If soap and water is not sufficient, some people recommend rubbing the blades down with white spirit. It should dissolve the stickiness of the plant sap. If this isn’t enough, try soaking the blades in white spirit for several hours or even overnight if necessary. Afterwards, wipe any remnants off the blades and ensure they are clean before reapplying lubricant.
Cleaning Blades with Alcohol or Kerosene
Other recommendations include using alcohol or kerosene to rub down the blades. Both of them are strong cleaners which should do the job. Alcohol has the added advantage of providing a disinfectant that will prevent your trimmer carrying any diseases (e.g. fungal infections) between your shrubs. So it may be the way to go if you worry about infection. You could also use diluted bleach to disinfect the blades if necessary. It is important, however, to remember to rinse off strong chemicals before using your trimmer again. Following these steps, you will avoid any damage to your shrubbery.

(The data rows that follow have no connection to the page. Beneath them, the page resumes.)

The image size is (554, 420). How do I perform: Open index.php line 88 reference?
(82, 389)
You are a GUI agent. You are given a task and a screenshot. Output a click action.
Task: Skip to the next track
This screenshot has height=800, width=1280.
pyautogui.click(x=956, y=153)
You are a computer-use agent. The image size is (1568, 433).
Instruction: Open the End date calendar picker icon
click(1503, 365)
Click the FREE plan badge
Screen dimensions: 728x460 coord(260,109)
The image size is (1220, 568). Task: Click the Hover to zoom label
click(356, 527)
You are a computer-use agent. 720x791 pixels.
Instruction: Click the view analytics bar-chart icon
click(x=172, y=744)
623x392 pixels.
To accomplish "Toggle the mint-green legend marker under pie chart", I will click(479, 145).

- Lubrication spray for use on hedgecutters and chainsaws
You could also look into specialist cleaners developed by hedge trimmer manufacturers. Try asking in your local hardware shops to see what they stock, and read your manual to see if they offer any recommendations. These may offer a solution if you are having particular problems with keeping your trimmer blades clean. Some are specifically formulated to combat and loosen sap, may be less harmful to plants, and may be kinder to your skin than things like white spirit and bleach.
Keep in mind
Keeping your trimmer blades clean increases their ability to give you neat cuts, making trimming easier and quicker. Proper maintenance and regular attention increases the life of the trimmer blades, and ensures that you will notice any debris which might be causing the mechanism to jam or slip out of alignment. Always reapply lubricant when you have finished cleaning the blades to protect from rust.